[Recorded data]
'''
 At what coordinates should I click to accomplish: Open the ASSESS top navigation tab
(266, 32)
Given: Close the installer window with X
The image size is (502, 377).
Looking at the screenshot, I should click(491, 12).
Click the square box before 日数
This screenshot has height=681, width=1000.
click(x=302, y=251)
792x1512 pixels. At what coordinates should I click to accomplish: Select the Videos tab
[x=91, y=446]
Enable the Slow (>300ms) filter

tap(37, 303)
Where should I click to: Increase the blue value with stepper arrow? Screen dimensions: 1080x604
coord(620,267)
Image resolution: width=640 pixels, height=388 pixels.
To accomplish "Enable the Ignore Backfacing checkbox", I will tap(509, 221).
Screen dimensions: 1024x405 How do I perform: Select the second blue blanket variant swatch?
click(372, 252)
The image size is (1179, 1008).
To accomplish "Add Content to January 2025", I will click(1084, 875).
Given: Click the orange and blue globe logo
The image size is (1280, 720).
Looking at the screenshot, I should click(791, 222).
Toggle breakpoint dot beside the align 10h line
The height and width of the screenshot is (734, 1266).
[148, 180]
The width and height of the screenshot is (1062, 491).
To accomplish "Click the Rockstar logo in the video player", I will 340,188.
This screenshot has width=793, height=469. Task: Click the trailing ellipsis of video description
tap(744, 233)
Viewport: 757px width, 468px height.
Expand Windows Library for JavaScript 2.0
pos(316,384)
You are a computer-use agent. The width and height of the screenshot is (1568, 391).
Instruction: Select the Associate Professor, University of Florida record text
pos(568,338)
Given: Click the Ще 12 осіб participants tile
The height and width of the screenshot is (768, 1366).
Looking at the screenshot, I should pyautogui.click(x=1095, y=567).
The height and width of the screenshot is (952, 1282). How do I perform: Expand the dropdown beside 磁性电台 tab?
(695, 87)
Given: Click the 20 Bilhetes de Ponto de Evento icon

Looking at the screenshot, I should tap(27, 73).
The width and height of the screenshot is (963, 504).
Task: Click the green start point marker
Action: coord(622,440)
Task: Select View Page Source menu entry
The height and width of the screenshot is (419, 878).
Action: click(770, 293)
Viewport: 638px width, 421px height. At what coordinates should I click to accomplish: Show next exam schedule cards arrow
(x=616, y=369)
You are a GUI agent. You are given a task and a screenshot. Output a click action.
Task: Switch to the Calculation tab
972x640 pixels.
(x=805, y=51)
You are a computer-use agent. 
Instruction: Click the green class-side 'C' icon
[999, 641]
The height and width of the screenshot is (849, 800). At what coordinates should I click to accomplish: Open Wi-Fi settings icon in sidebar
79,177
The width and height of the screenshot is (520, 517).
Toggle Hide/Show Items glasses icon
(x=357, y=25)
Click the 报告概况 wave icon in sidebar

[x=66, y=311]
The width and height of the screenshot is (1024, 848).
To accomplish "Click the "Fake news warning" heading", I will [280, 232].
'''
What to do: The lines to extract from the data above begin with the line containing "Task: Select View Page Source menu entry" and end with the line containing "Task: Switch to the Calculation tab". Extract them exactly, including both.

Completed exercise:
Task: Select View Page Source menu entry
The height and width of the screenshot is (419, 878).
Action: click(770, 293)
Viewport: 638px width, 421px height. At what coordinates should I click to accomplish: Show next exam schedule cards arrow
(x=616, y=369)
You are a GUI agent. You are given a task and a screenshot. Output a click action.
Task: Switch to the Calculation tab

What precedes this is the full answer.